Other rims often need remapping some how - often the drum module allows for this depending upon the model.

Other than that - its generally no different to controlling a soft synth from a keyboard.

The one gotcha - I find when drumming I am far far less tolerant of midi/audio latency than when playing most keyboard parts - anything over about 6ms or from hitting a pad to hearing the result tends to throw out my groove at the least and often overall timing.

I also suggest investing in some closed back head phones as even drum pads make enough of a noise when hit to obscure the sound of the drum synth/sampler etc, so best to try and block out the sound of the stick striking the pads - I find a good pair of DJ headphones are good for this (in my case AKG 181 - these also have excellent bass response so I can clearly hear the low end of toms, kick etc).

Generally when I am recording drums that are to be played from a VSTi, then while recording I typically select a similar drum kit sound on the drum module and monitor directly from that to complete cut DAW latency out of what I am monitoring. Also midi jitter etc I find contributes quite significantly to the overall groove, or lack of, so I often find I have to do alot of post-record editing of the midi.
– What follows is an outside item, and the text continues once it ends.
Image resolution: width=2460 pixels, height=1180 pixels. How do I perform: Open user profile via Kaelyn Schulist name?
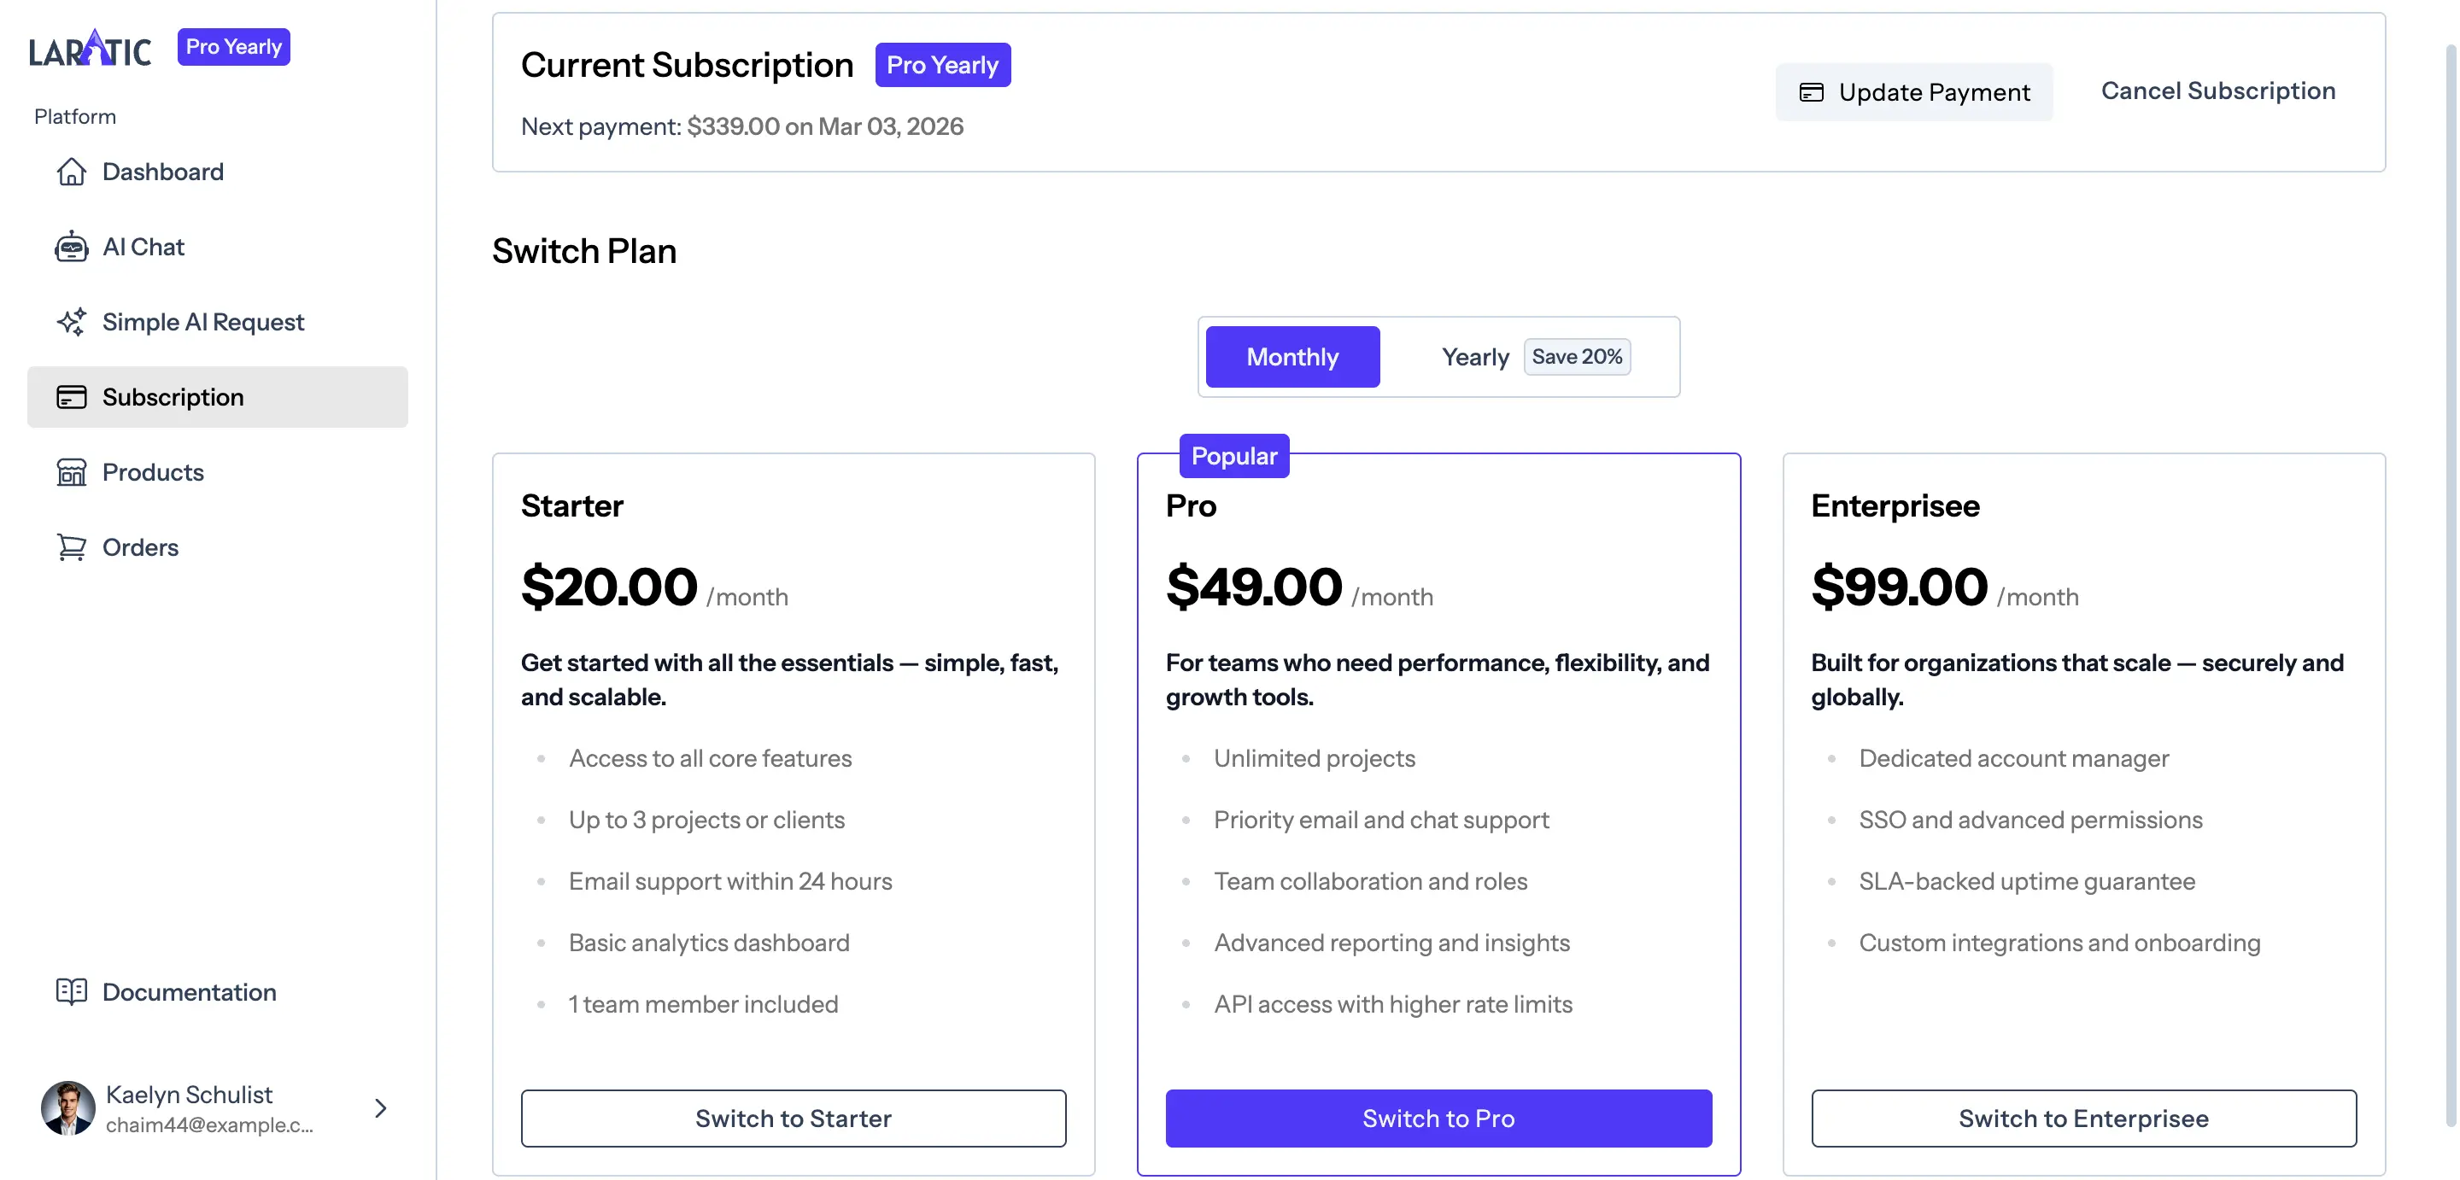coord(189,1094)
If you have a kit that emits CCs (typically the HH pedal is a CC for example, and on my kit (Roland TD-12) most of the pads have position sensing emitted as CCs as well). When editing you must keep the CCs exactly in sync with note moves - most DAW only quantise notes rather than CC data as well.

Also in the case of the pedal CC (normally CC #4) the CC actually determines whether a open, closed or pedal HH sound is required, and NOT the note sent. On some kits, all of these notes are actually treated the same. On roland kits generally the HH notes are only treated separately if these is no CC4 being received as well and the current CC4 value is zero and has not changed recently, or has never been received.

Proper handling of CC 4 by drum VSTi I find is the main barrier to actually playing a drum VSTI from a typical decent midi drum kit. When I made a drum kit in Reason once, then I got around this by mapping the CC4 to control the envelope times of an open HH sound and mapped open, closed and pedal HH notes to all play the same sound.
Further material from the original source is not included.